Starting with the line that contains "Where should I", copy each line exactly through the end of the listing, and omit all pictures.

MATERIAL PROVIDED Block Start

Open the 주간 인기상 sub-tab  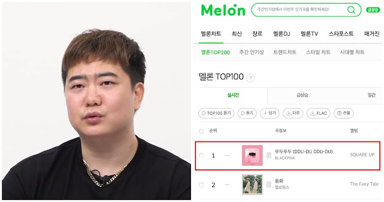[252, 52]
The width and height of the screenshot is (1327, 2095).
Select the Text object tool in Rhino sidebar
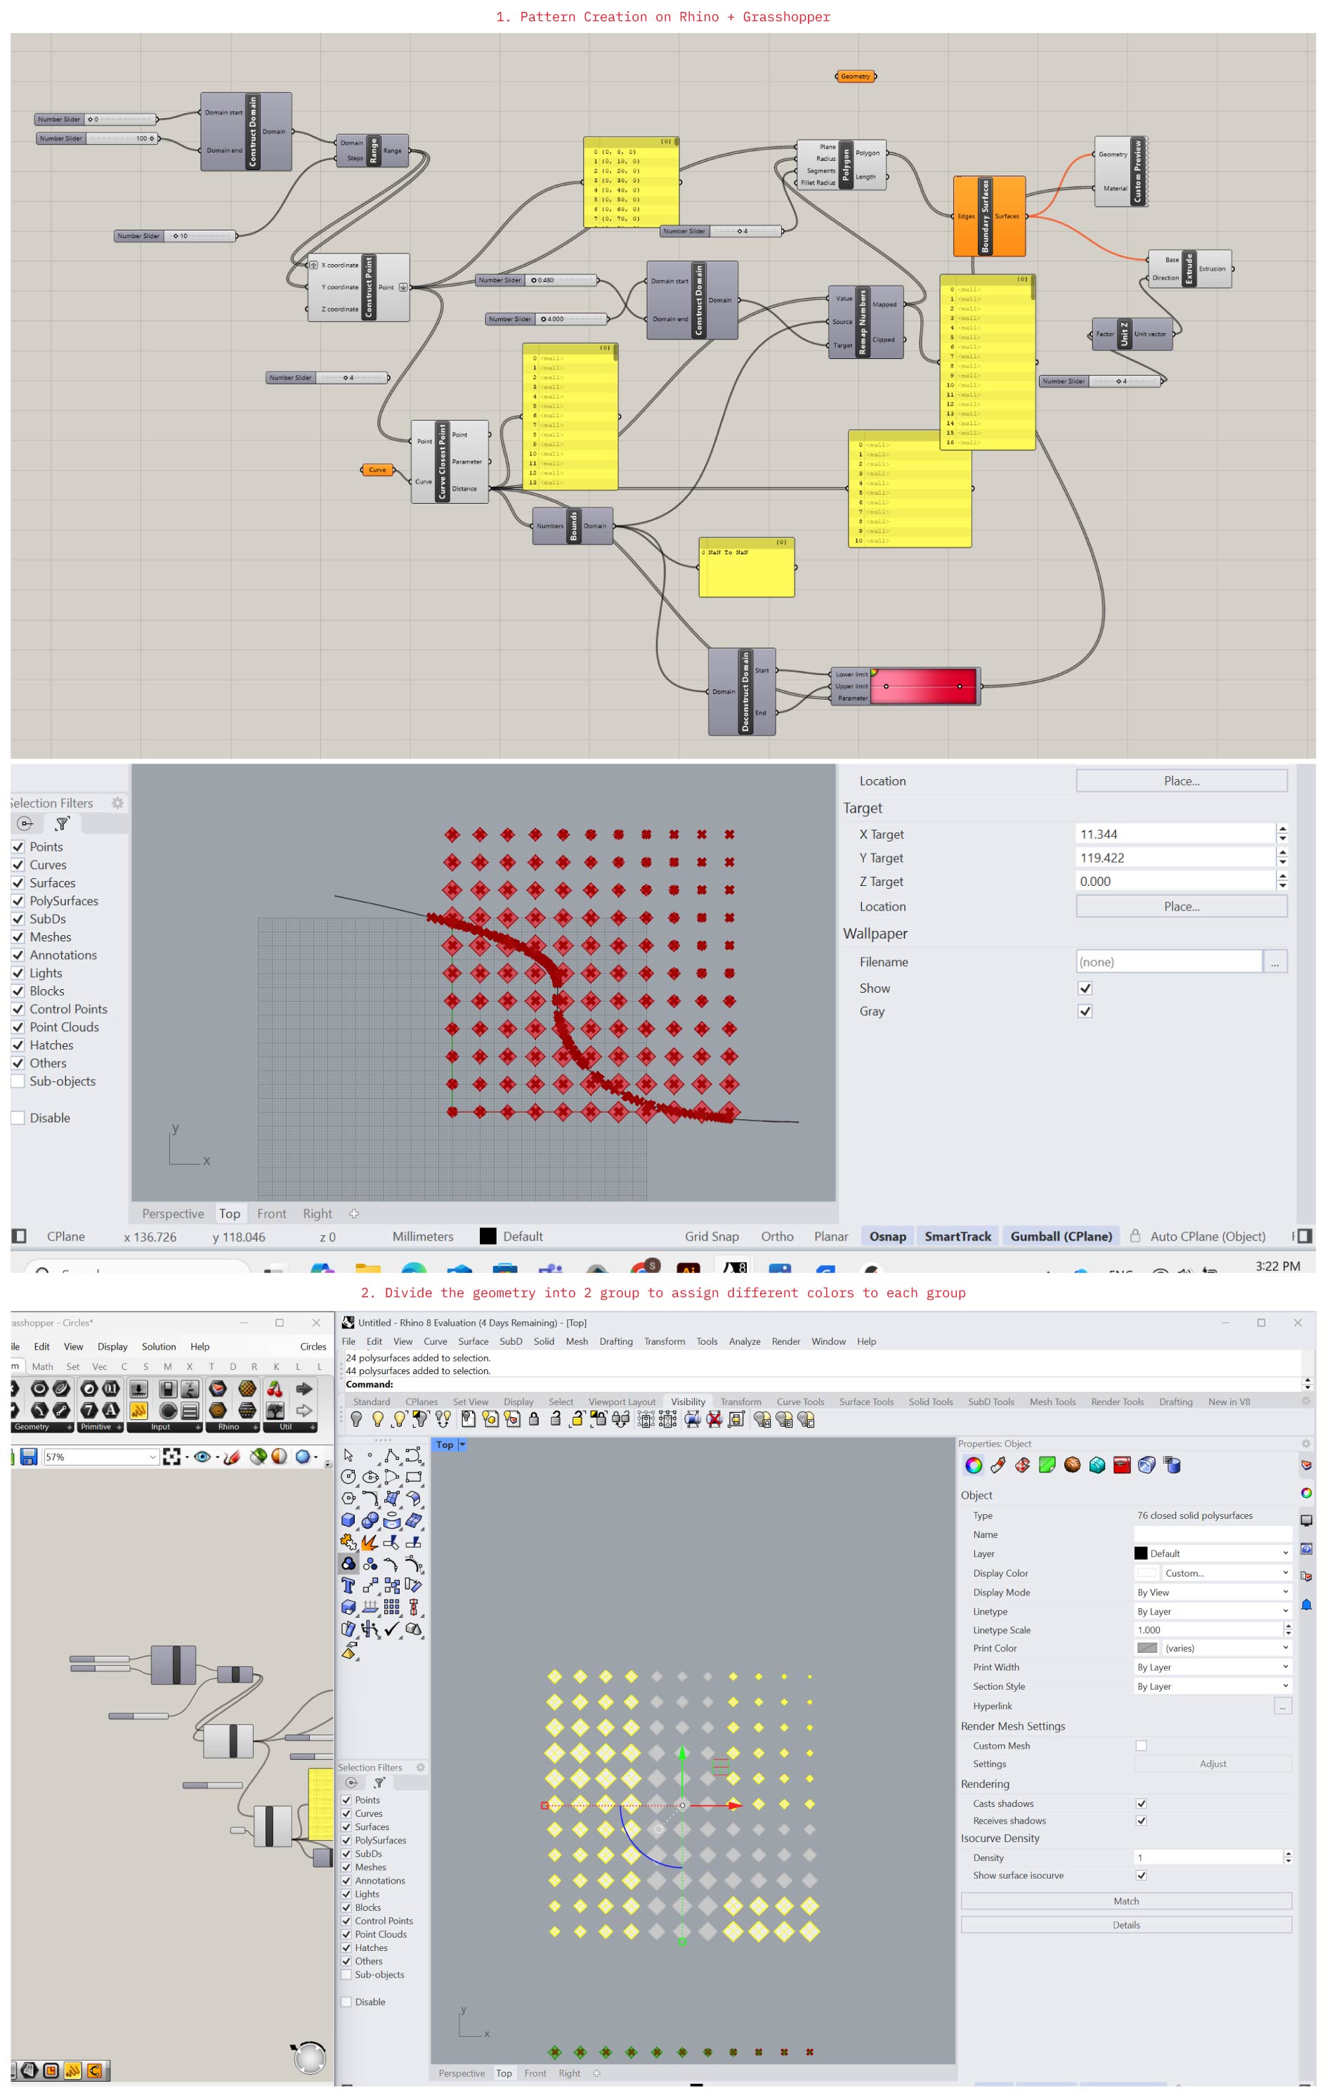(348, 1585)

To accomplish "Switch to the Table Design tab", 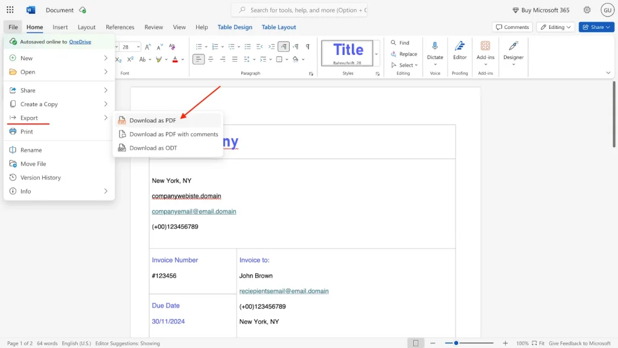I will [235, 27].
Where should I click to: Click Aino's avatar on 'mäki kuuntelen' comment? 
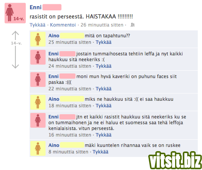tap(38, 148)
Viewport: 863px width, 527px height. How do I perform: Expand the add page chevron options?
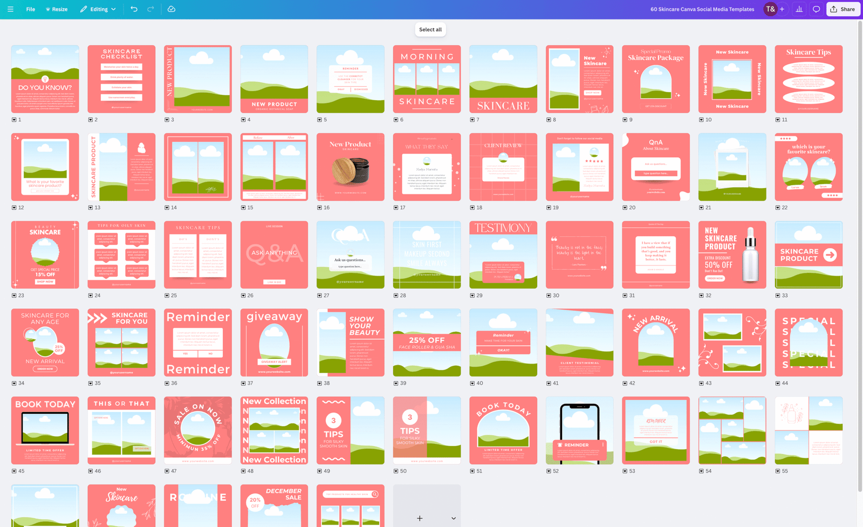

MATERIAL PROVIDED Block End

EXERCISE SOLUTION
Where should I click to: Click Aino's avatar on 'mäki kuuntelen' comment? 
tap(38, 148)
Viewport: 863px width, 527px height. How do I perform: Expand the add page chevron options?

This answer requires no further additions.